[Start RECORDS PROVIDED]

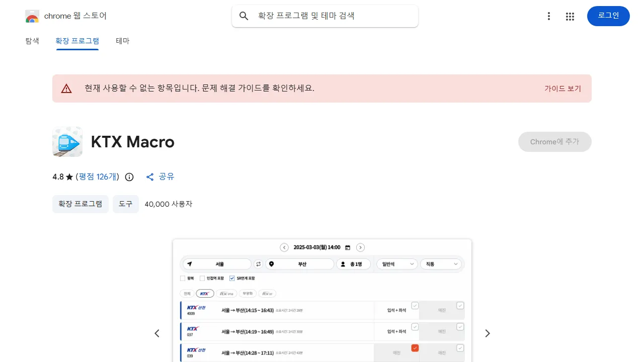Screen dimensions: 644x362
Task: Open the 직통 dropdown in the preview
Action: (x=441, y=263)
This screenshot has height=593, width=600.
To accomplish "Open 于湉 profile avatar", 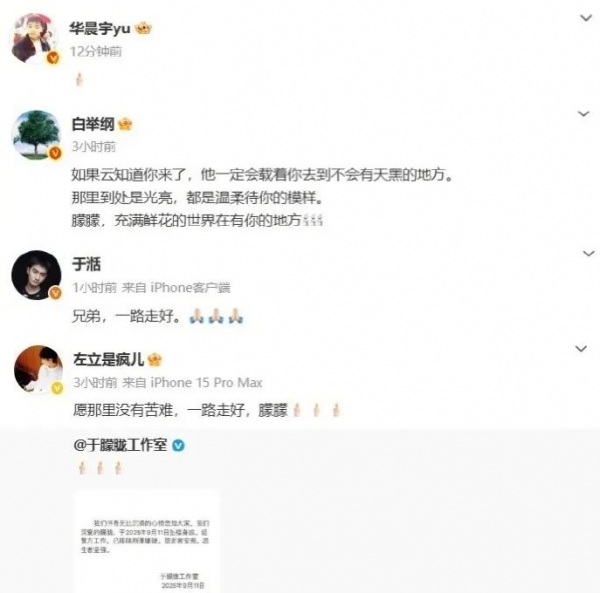I will tap(36, 275).
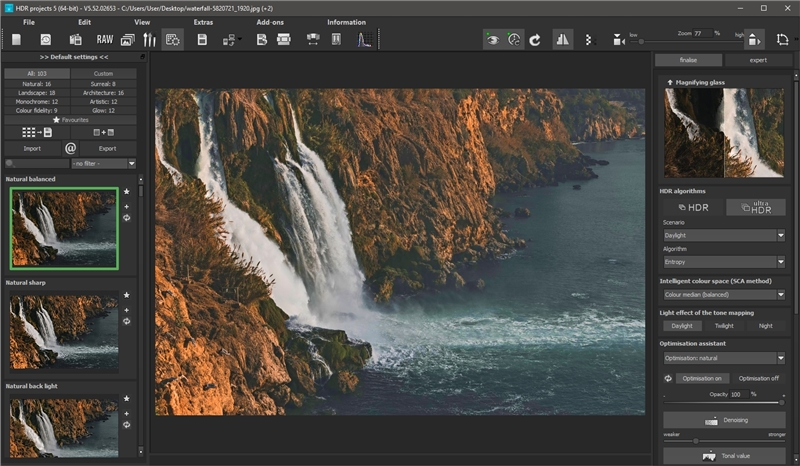The height and width of the screenshot is (466, 800).
Task: Switch to the expert tab
Action: 758,60
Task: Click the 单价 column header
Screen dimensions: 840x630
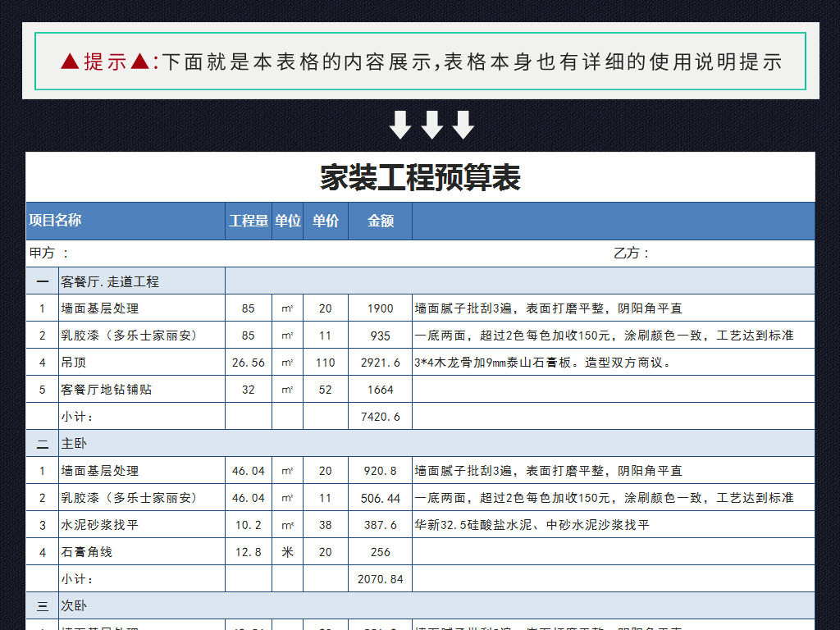Action: [325, 221]
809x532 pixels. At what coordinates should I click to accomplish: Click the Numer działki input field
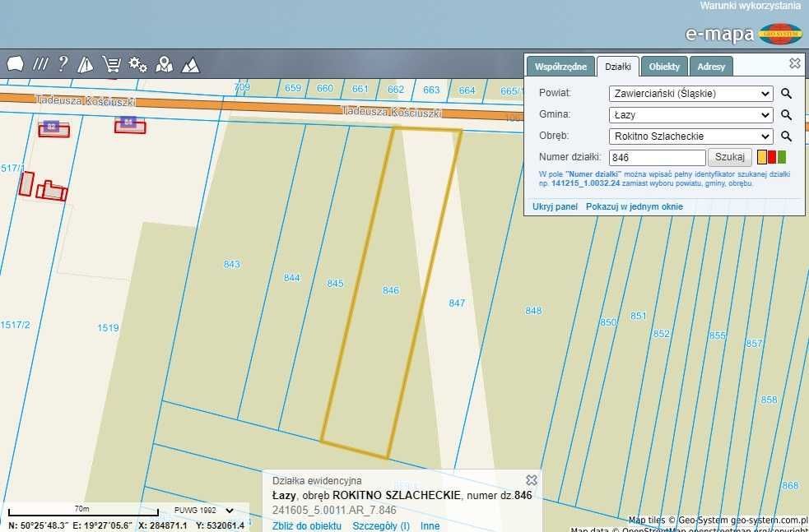click(657, 157)
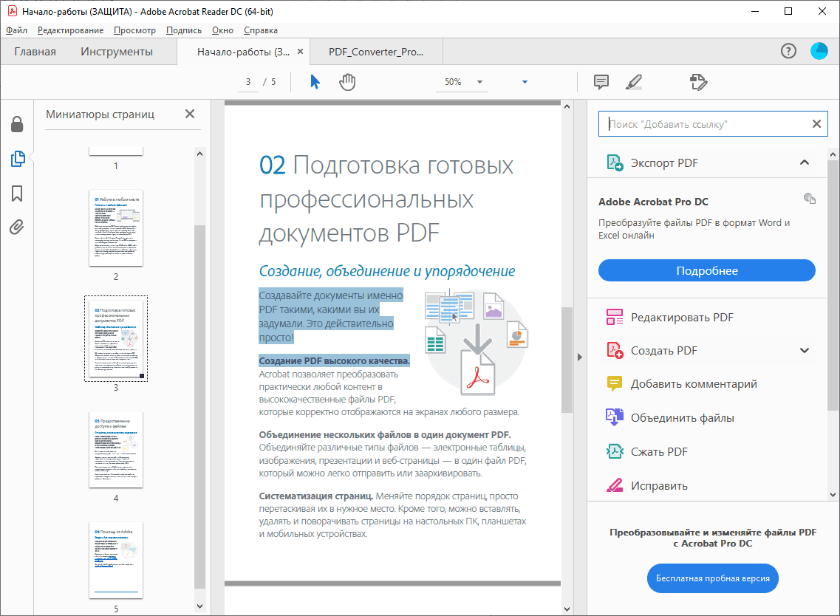840x616 pixels.
Task: Open the help question mark icon
Action: [x=788, y=51]
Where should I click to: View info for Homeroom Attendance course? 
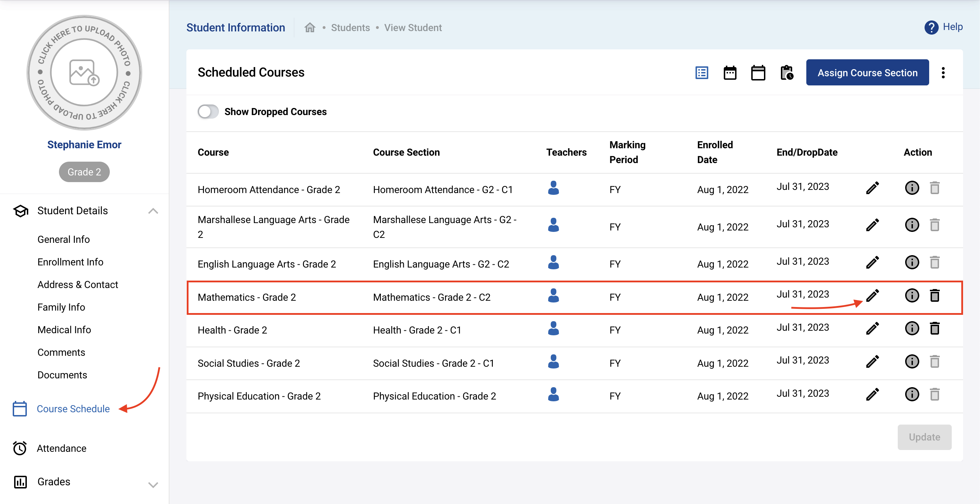(912, 188)
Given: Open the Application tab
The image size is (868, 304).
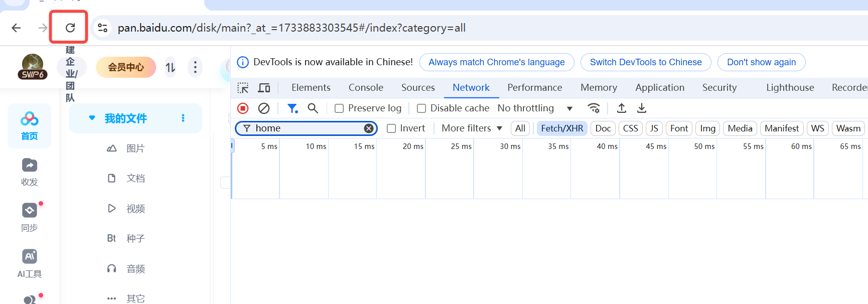Looking at the screenshot, I should point(659,88).
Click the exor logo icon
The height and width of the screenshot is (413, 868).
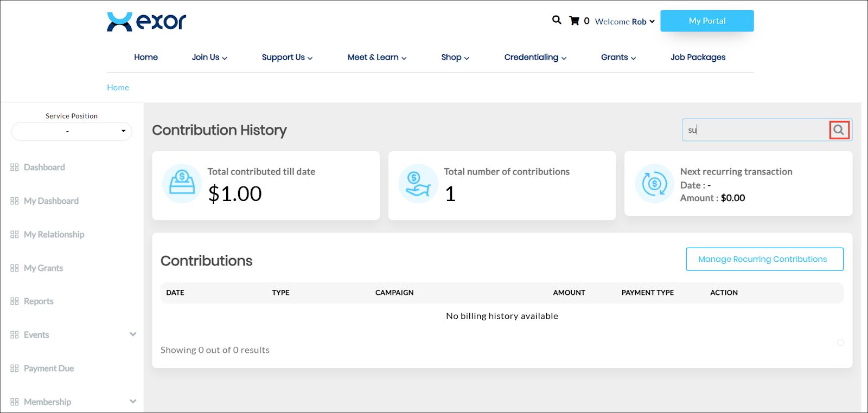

[End RECORDS PROVIDED]

- **SHORT PROBLEM**
Copy the records word for word, from the line containing "Given: Open the Application tab" through the end, leaving out the pictures.

- **SOLUTION TO THIS TASK**
Given: Open the Application tab
The image size is (868, 304).
Looking at the screenshot, I should point(659,88).
Click the exor logo icon
The height and width of the screenshot is (413, 868).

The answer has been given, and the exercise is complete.